In order to better track the movement and diet of Ontario white-tailed deer over the first year and a half of life, I determined the dental mineralization sequence of white-tailed deer teeth.  There is extensive literature on the order of eruption of white-tailed deer teeth and this information is used by hunters, ecologists and zooarchaeologist to estimate the age of deer under two years old (dental wear is used after two years of age).  However, there is no previous research on the mineralization sequence for white-tailed deer.

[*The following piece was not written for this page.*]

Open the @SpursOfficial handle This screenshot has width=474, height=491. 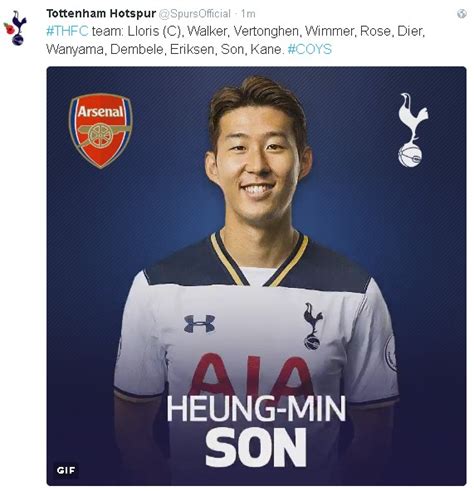coord(194,14)
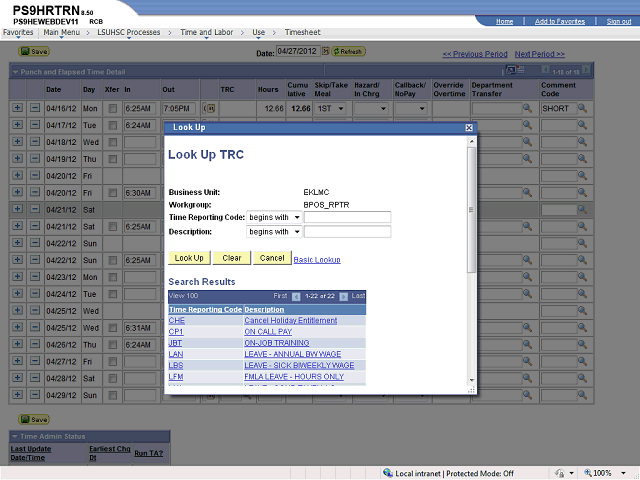This screenshot has height=480, width=640.
Task: Close the Look Up dialog
Action: [469, 128]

In order to examine dental mineralization I examined 170 radiographs (x-ray images) of juvenile (less than two years), Ontario white-tailed deer mandibles and maxilla.  The majority of radiographs were completed at the Sustainable Archaeology Ancient Images Laboratory located in London Ontario. Additional radiographs were completed at the Royal Ontario Museum in Toronto, Ontario and Canadian Museum of Nature in Gatineau, Quebec.
All of the radiographed deer were aged based on their dental eruption. I also estimated their season of death. For example, most deer in SW Ontario are born mid-May or early-June. Therefore if a white-tailed deer died at six months old, it probably died approximately November. We could then begin to work out when each tooth was forming by examining the radiographic images and estimating which teeth were forming during which season. (Left image: sixteen white-tailed deer mandibles at various dental mineralization stages. Digital Radiograph courtesy of Sustainable Archaeology Ancient Images Laboratory).

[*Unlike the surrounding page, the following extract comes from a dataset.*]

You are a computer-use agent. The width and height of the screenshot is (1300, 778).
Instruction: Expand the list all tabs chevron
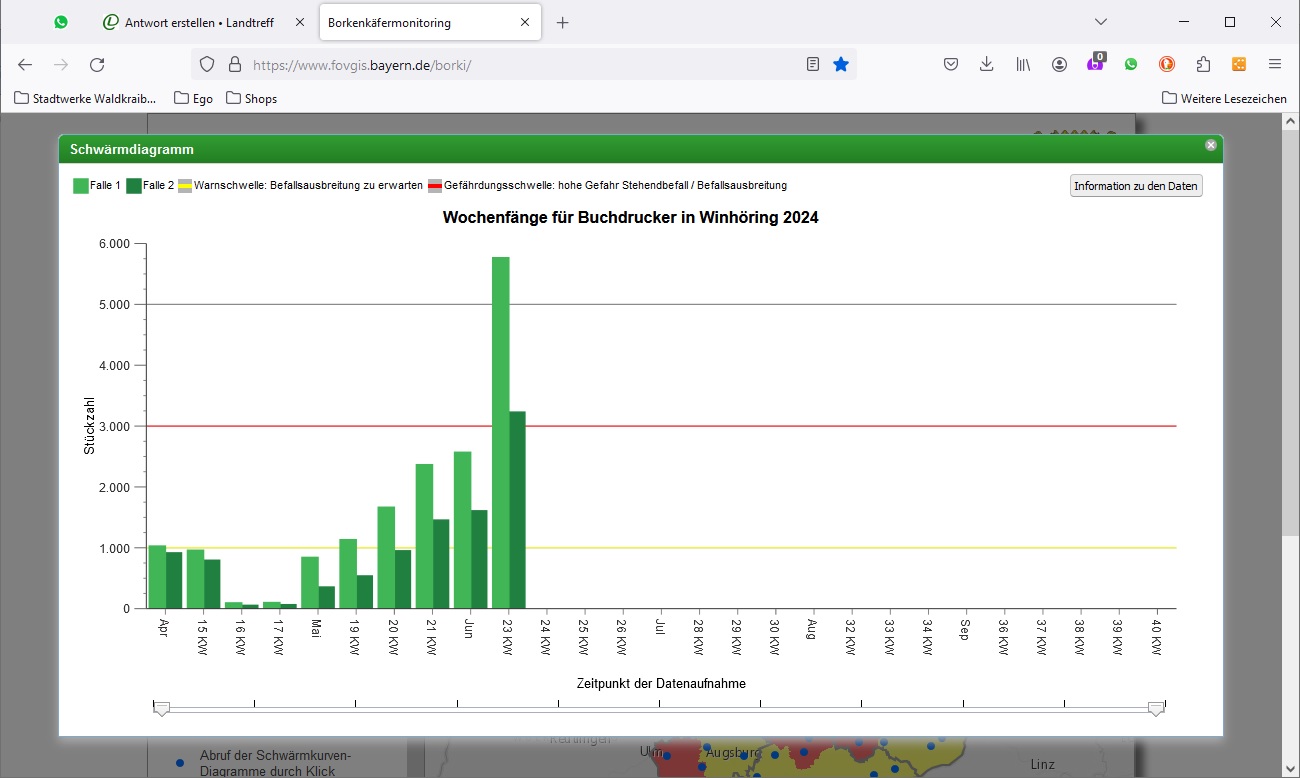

Once the dental formation sequence was completed, it was confirmed using oxygen isotope analysis. Oxygen isotopes were obtained from the serial sections of deer teeth. Oxygen isotopes are variations of oxygen atoms whose ratios vary depending on factors such as temperature, precipitation, and geography.  This ratio is preserved in tissues such as dental enamel.  Because precipitation and temperature varies greatly in SW Ontario with season, we were able to track seasonal variations in the oxygen of both modern and archaeological deer teeth. Happily, the variation corresponded to the estimated season of dental formation!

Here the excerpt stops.